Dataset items
>>>>

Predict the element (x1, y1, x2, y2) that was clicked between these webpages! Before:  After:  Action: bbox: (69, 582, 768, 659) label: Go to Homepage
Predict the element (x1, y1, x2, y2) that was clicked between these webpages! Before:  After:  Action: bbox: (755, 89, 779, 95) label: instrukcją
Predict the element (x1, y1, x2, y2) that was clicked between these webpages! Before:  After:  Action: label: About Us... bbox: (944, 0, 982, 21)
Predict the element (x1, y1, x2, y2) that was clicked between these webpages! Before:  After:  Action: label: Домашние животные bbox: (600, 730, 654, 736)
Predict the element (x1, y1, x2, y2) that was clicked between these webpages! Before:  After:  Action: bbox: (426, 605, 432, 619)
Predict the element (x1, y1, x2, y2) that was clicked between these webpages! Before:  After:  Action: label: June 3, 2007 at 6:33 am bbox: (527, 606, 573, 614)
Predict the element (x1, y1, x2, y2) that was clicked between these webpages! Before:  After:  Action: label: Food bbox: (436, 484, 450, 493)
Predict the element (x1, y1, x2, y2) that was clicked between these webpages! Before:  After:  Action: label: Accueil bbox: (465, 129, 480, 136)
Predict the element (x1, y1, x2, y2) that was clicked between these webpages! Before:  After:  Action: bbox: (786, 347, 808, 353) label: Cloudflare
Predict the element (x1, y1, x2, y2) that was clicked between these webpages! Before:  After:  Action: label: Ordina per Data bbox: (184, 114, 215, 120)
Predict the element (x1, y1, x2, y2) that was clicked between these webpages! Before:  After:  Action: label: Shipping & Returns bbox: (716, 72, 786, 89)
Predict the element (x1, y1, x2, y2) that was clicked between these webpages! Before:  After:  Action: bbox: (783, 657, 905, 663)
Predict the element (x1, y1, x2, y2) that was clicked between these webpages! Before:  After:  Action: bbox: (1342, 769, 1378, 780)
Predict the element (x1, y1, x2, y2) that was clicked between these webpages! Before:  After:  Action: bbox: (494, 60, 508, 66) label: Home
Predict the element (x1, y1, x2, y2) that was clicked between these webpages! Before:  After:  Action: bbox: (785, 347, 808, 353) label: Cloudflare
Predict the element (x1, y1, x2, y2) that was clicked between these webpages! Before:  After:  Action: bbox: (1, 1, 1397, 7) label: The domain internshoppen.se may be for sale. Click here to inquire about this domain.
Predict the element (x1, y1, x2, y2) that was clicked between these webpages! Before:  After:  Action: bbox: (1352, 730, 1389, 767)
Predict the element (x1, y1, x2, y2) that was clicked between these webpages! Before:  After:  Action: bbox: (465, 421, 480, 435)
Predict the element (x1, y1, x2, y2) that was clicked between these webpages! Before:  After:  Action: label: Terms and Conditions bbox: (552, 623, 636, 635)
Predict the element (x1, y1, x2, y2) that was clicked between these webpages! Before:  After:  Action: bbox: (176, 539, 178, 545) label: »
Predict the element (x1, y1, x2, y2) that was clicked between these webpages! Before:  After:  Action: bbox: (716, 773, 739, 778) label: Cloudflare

<<<<

* **WRITTEN TASK**
Copy every line of the listing above word for word.

* **RESPONSE BELOW**
Predict the element (x1, y1, x2, y2) that was clicked between these webpages! Before:  After:  Action: bbox: (69, 582, 768, 659) label: Go to Homepage
Predict the element (x1, y1, x2, y2) that was clicked between these webpages! Before:  After:  Action: bbox: (755, 89, 779, 95) label: instrukcją
Predict the element (x1, y1, x2, y2) that was clicked between these webpages! Before:  After:  Action: label: About Us... bbox: (944, 0, 982, 21)
Predict the element (x1, y1, x2, y2) that was clicked between these webpages! Before:  After:  Action: label: Домашние животные bbox: (600, 730, 654, 736)
Predict the element (x1, y1, x2, y2) that was clicked between these webpages! Before:  After:  Action: bbox: (426, 605, 432, 619)
Predict the element (x1, y1, x2, y2) that was clicked between these webpages! Before:  After:  Action: label: June 3, 2007 at 6:33 am bbox: (527, 606, 573, 614)
Predict the element (x1, y1, x2, y2) that was clicked between these webpages! Before:  After:  Action: label: Food bbox: (436, 484, 450, 493)
Predict the element (x1, y1, x2, y2) that was clicked between these webpages! Before:  After:  Action: label: Accueil bbox: (465, 129, 480, 136)
Predict the element (x1, y1, x2, y2) that was clicked between these webpages! Before:  After:  Action: bbox: (786, 347, 808, 353) label: Cloudflare
Predict the element (x1, y1, x2, y2) that was clicked between these webpages! Before:  After:  Action: label: Ordina per Data bbox: (184, 114, 215, 120)
Predict the element (x1, y1, x2, y2) that was clicked between these webpages! Before:  After:  Action: label: Shipping & Returns bbox: (716, 72, 786, 89)
Predict the element (x1, y1, x2, y2) that was clicked between these webpages! Before:  After:  Action: bbox: (783, 657, 905, 663)
Predict the element (x1, y1, x2, y2) that was clicked between these webpages! Before:  After:  Action: bbox: (1342, 769, 1378, 780)
Predict the element (x1, y1, x2, y2) that was clicked between these webpages! Before:  After:  Action: bbox: (494, 60, 508, 66) label: Home
Predict the element (x1, y1, x2, y2) that was clicked between these webpages! Before:  After:  Action: bbox: (785, 347, 808, 353) label: Cloudflare
Predict the element (x1, y1, x2, y2) that was clicked between these webpages! Before:  After:  Action: bbox: (1, 1, 1397, 7) label: The domain internshoppen.se may be for sale. Click here to inquire about this domain.
Predict the element (x1, y1, x2, y2) that was clicked between these webpages! Before:  After:  Action: bbox: (1352, 730, 1389, 767)
Predict the element (x1, y1, x2, y2) that was clicked between these webpages! Before:  After:  Action: bbox: (465, 421, 480, 435)
Predict the element (x1, y1, x2, y2) that was clicked between these webpages! Before:  After:  Action: label: Terms and Conditions bbox: (552, 623, 636, 635)
Predict the element (x1, y1, x2, y2) that was clicked between these webpages! Before:  After:  Action: bbox: (176, 539, 178, 545) label: »
Predict the element (x1, y1, x2, y2) that was clicked between these webpages! Before:  After:  Action: bbox: (716, 773, 739, 778) label: Cloudflare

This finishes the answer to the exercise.